PAGE EXTRACT:
· · ·

We walk around in small purposeful circles from one spiritual practice to another always avoiding the one thing that needs to be looked at.

 

The Truth.

 

At least that’s what I did in the last few years. Always reading the books and trying some new fancy technique. But if I’m ruthlessly honest with myself, this was just another escapism habit.

 

We think spirituality will liberate us, but if we feel obliged to listen to gurus and do a zillion different practices for the rest of our lives, where does that get us?

 

To me, that no longer sounds like liberation, but like a fancier prison cell – a little bit incense here, a little bit of mantra music there, perhaps a little buddha statue in the corner for good measure.

 

If that is what we call spiritual practice, then it’s no wonder that so few people are waking up.

 

Ironically, many who claim to be awake, are the ones most deeply slumbering.

 

I know it all sounds a little harsh, but this is not to say that all these things are wrong. They just don’t serve the purpose we have been made to believe they serve.

 

If someone has been meditating for 20 years with the intention to be free and is no closer to being free from the torment of his mind than he was when he started, is he really on the path to liberation?

 

And I’m not necessarily talking about spiritual enlightenment here, but about being an awake human being.

 

This is about being a lucid dreamer, instead of an unconscious dreamer.

 

But please don’t hold yourself back from doing spiritual practices, just because some guy on the internet says they don’t serve you in the way you hoped they would.

· · ·

SOURCE MATERIAL:
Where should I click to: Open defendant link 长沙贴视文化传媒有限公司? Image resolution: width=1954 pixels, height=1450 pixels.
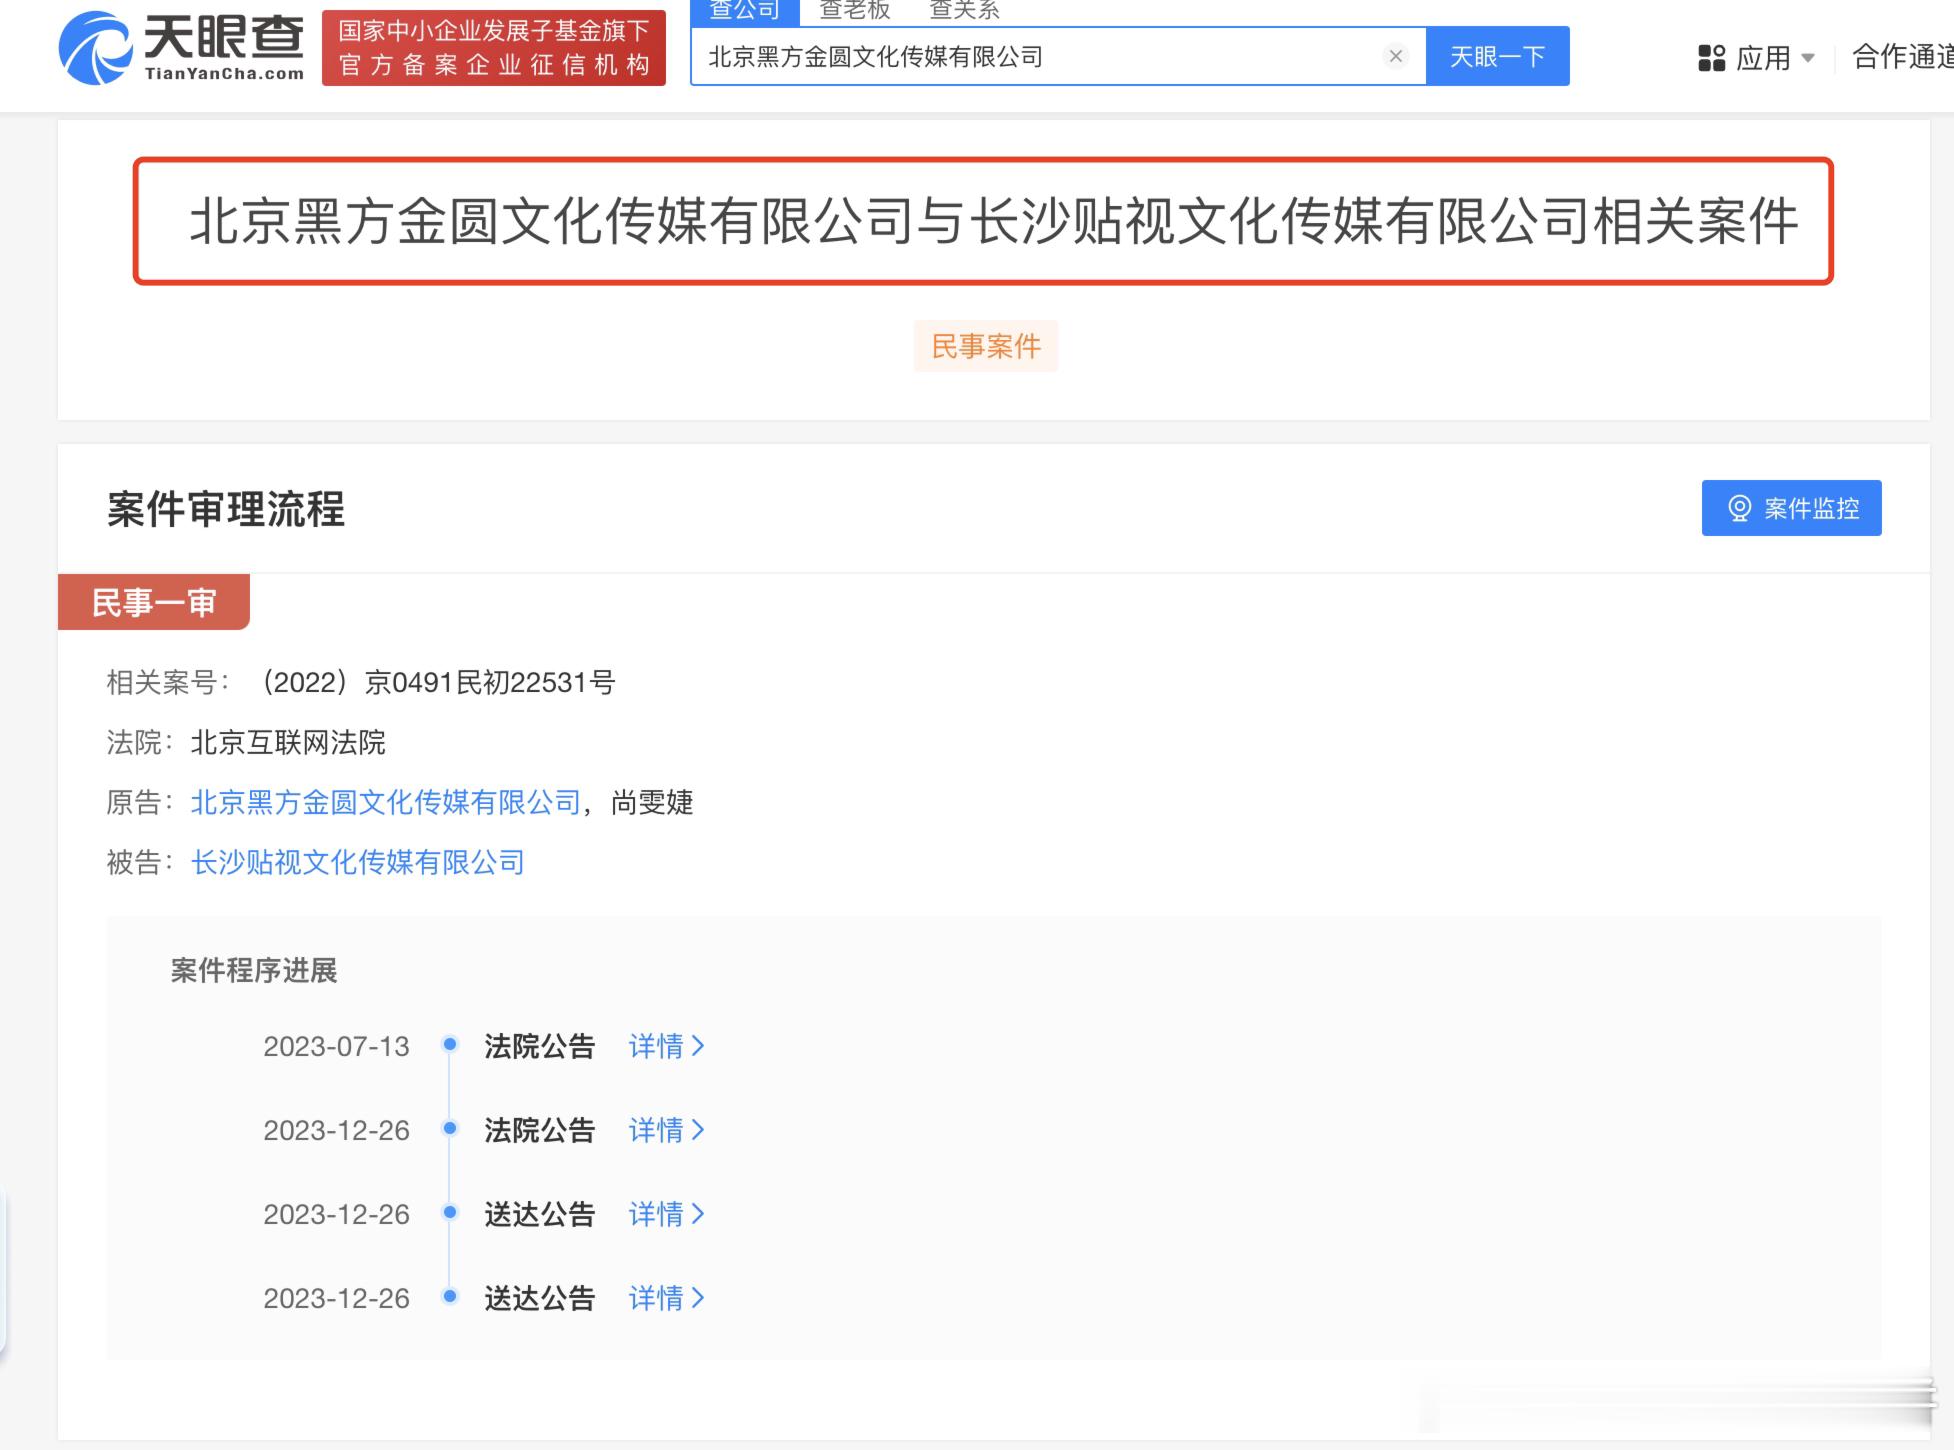point(357,862)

· · ·

YOUR INSTRUCTIONS:
Continue the essay on spiritual practice from its last sentence.

ANSWER TO THIS PROBLEM:
 

All I’m saying is to think for yourself and be honest with yourself.

 

If you’re after freedom, then don’t let spiritual practice become your crutch.

 

It’s so easy to turn these practices into the means and the end and completely forget why we have started these practices in the first place.

 

Having said that, for me, there seems to be only one spiritual practice, and if we vigilantly follow it, then all else will follow.

 

Witnessing

The only spiritual practice

 

Ultimately there is only one spiritual practice. If you do just this, you will start to awaken in the dream.

 

Witnessing. Observation. Awareness.

 

However you want to call it, it essentially means seeing things the way they are. And the most important thing to observe is yourself — the character you’re playing in this dreamworld.

 

You step back from yourself. You’re not just living your life, you’re also observing it.

 

Transfer your primary awareness out of the character you’re playing into the actor playing the character.

 

Be the actor more than you are the character.

 

This means to be somewhat self-conscious but in an impartial way. You’re not judging your character, you’re sitting back and watching all of it.

 

This is not a meditation practice but a way of being.

 

In the beginning, it might be a little strange but just start by observing yourself as you would other people. Eventually, it becomes your second nature and you will be almost always in witnessing mode.

 

You’ll see yourself from the same impersonal perspective you see other people.

 

When witnessing becomes your new way of being, you’ll start seeing more clearly.

 

Perhaps this is what Jesus meant by saying, “Be of the world but not in it.”

 

Why Should You Witness?

 

First of all, there are no “should’s.”

 

You don’t need to do anything. But by living unconsciously we’re relinquishing our sovereignty to other people. We give responsibility for ourselves to parents, teachers, gurus, priests, doctors, politicians, and corporations.

 

Living without awareness is the breeding ground for all bad habits and addictions.

 

When we live without awareness we eat the wrong things and too much of them, we buy things we don’t really need nor want, and we raise our children in the same way.

 

So witnessing or awareness is essential to rid ourselves of all the emotional baggage we carry around.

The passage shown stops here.